In Brooklyn, the situation was different compared to Manhattan. It saw the most new lease signings for the month of November in more than a decade, an increase of 21.3 percent over November 2020, and the 15th straight month that new leasing rose annually.
Still, deals are becoming more scarce: The amount of concessions fell to a record low and only a quarter of leases come with a concession, compared to over half in November 2020. Net effective median rent rose year over year for the first time in 17 months to $2,737, an increase of 4.5 percent from $2,619 in November 2020.
Similarly, in the northwest part of Queens that is tracked by this report, new lease signings rose to their highest level for the month of November in a decade (however these are small numbers—which makes the percentages increases more dramatic). There were 369 new leases last month, compared to 183 in November 2020.
Net effective rent in Queens last month was $2,504, an increase of 10 percent over November 2020.
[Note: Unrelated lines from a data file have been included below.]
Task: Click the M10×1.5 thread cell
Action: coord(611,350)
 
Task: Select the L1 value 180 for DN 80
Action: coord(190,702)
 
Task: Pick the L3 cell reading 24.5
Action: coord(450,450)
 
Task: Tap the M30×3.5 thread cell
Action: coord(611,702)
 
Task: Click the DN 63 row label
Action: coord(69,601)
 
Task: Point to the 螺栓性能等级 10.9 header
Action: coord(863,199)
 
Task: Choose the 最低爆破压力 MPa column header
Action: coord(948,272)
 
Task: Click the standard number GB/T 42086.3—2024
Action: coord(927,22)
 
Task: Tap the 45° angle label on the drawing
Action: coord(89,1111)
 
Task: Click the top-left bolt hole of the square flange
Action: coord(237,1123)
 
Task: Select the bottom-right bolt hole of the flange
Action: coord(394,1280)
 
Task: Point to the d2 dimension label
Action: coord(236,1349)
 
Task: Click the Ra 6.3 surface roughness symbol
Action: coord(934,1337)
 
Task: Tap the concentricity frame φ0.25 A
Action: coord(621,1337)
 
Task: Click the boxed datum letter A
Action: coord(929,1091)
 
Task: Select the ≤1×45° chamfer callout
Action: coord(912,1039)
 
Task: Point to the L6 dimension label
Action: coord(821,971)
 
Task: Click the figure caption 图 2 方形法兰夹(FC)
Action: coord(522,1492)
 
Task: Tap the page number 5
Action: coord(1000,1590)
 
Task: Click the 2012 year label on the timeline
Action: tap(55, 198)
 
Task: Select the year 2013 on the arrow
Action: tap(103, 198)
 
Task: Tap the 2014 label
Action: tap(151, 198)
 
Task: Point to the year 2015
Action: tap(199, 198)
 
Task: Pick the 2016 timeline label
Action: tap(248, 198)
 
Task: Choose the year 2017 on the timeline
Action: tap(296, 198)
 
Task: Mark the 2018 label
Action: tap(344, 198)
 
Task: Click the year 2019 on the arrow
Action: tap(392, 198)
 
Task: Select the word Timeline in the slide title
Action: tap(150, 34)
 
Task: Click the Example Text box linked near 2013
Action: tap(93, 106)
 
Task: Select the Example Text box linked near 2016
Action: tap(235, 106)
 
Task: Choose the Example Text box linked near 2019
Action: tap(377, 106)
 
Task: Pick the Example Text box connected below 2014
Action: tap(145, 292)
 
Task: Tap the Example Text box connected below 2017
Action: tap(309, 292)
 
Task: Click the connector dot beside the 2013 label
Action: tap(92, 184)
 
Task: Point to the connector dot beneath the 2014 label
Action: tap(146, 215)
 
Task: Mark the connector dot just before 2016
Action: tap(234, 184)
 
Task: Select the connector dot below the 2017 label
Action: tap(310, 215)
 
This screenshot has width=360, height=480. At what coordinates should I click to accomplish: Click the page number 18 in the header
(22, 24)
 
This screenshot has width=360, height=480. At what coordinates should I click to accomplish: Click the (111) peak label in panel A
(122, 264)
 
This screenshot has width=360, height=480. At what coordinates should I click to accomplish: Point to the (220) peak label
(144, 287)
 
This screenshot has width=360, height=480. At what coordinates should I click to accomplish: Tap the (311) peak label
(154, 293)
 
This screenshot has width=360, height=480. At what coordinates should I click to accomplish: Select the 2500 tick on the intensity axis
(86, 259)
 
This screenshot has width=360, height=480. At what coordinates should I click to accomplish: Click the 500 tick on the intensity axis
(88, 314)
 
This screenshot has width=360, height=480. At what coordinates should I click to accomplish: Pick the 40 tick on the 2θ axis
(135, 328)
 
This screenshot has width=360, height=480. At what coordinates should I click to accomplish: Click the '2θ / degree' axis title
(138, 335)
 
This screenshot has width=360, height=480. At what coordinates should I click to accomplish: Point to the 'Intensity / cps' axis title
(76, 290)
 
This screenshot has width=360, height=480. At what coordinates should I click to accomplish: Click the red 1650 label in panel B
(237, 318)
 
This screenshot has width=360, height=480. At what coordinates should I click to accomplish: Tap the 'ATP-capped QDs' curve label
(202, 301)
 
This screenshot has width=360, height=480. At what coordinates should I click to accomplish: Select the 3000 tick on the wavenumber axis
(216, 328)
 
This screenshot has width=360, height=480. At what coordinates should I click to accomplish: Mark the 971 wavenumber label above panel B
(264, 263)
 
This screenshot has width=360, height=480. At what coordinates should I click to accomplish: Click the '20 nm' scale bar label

“The market share of two-year leases comprised a large majority of signings, a complete inversion from the beginning of the year,” the report notes.
The largest rent increases occurred for Manhattan three-bedroom apartments, says Gary Malin, chief operating officer of The Corcoran Group.
“However, the extraordinary leasing activity we experienced this summer is largely a thing of the past. Lower inventory and higher rents have caused traffic to moderate,” he says.
Malin says despite continued uncertainty, "the NYC rental market is in many ways back to normal."
“That’s a testament to our city’s continued desirability, and evidence of a resiliency that is quite simply, remarkable,” he says.
MNS also unveiled its November rental market reports for Manhattan, Brooklyn, Queens, and the Bronx. The reports drill down to look at rents by apartment size and neighborhood—and compare doorman to non-doorman buildings in Manhattan. Findings include: The largest monthly decreases were for Soho and Chelsea doorman studios, and Battery Park doorman two bedrooms.